Massime per Atto Ricercato: Parere di Precontenzioso n. 167 del 10/10/2012 - rif. PREC 177/12/S

Parere di Precontenzioso n. 167 del 10/10/2012 - rif. PREC 177/12/S d.lgs 163/06 Articoli 2, 64 - Codici 2.1, 64.1
Remuneratività del prezzo a base d’asta – Servizi aggiuntivi - Violazione dell’art. 46, comma 1 bis d.lgs. n. 163/2006- La disamina della disciplina di gara, al fine di verificare che la sua formulazione consenta la predisposizione di offerte in grado di generare un margine di utile per l’impresa aggiudicataria, soggiace a limiti che risentono della necessità di escludere il rischio di trasmodare nel merito di scelte imprenditoriali, in quanto tali ab externo insondabili. Infatti, “In un regime di libera concorrenza, le Stazioni appaltanti non hanno l'obbligo di porre a base d'asta un prezzo remunerativo o di inserire clausole (non discriminatorie) che producano un effetto di non remuneratività dell'opera prestata per il servizio o per il lavoro eseguito, atteso che il mercato deve assicurare la possibilità di partecipare alle varie iniziative economiche poste in essere dai soggetti pubblici operanti in ambito comunitario, ma non pure costringere l'Amministrazione a formulare prezzi-base tali da assicurare un guadagno in ogni caso; pertanto, è inammissibile l'impugnazione del bando di gara fondata sulla detta non remuneratività del prezzo a base d'asta, dovendo l'ostacolo alla partecipazione alla gara stessa avere natura obiettiva e non meramente soggettiva (o di mera opportunità)” (cfr. TAR Milano, Sez. I, n. 5755 del 10 dicembre 2008).

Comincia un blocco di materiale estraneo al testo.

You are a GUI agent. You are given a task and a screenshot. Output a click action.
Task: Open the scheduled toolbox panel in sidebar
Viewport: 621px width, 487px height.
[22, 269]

Parere di Precontenzioso n. 167 del 10/10/2012 - rif. PREC 177/12/S d.lgs 163/06 Articoli 46 - Codici 46.1
La fissazione, a pena di esclusione, nel bando di gara, di limiti massimi e minimi sulla percentuale di commissione e sullo sconto da praticare in sede di predisposizione dell’offerta tecnica ed economica, in una procedura di gara per l’affidamento del servizio sostitutivo di mensa, è in contrasto con l’art. 46, comma 1 – bis del D.lgs. n. 163/2006, non essendo riconducibili tali fattispecie escludenti ad alcuna delle ipotesi generali descritte dal legislatore nell’indicata norma
Parere di Precontenzioso n. 167 del 10/10/2012 - rif. PREC 177/12/S d.lgs 163/06 Articoli 83, 84 - Codici 83.1, 84.1
In una procedura di gara per l’affidamento del servizio sostitutivo di mensa, con il metodo dell’offerta economicamente più vantaggiosa, non è conforme con la normativa di settore la mancata predeterminazione di tutti i servizi aggiuntivi, poiché in tal modo si deferisce alla commissione di gara il compito di valutare la loro connessione con l’oggetto del contratto. Nella Determinazione n. 5 del 20 ottobre 2011, per quanto attiene ai servizi aggiuntivi l’Autorità ha affermato, infatti, che “nell’ambito delle modalità di esecuzione del contratto, possono essere anche considerati eventuali “servizi aggiuntivi” all’esercente e/o al dipendente. La stazione appaltante deve, in tal caso, prevedere i limiti entro i quali tali servizi sono reputati ammissibili, in quanto gli stessi presentano una connessione con l’oggetto del contratto. La par condicio impone, infatti, che i concorrenti conoscano le condizioni della gara e, quindi, i miglioramenti inseriti nel progetto tecnico per la stazione appaltante e per gli esercenti sono ammessi a condizione che abbiano un peso limitato in sede di offerta e che siano tali da non snaturare l’oggetto del servizio”.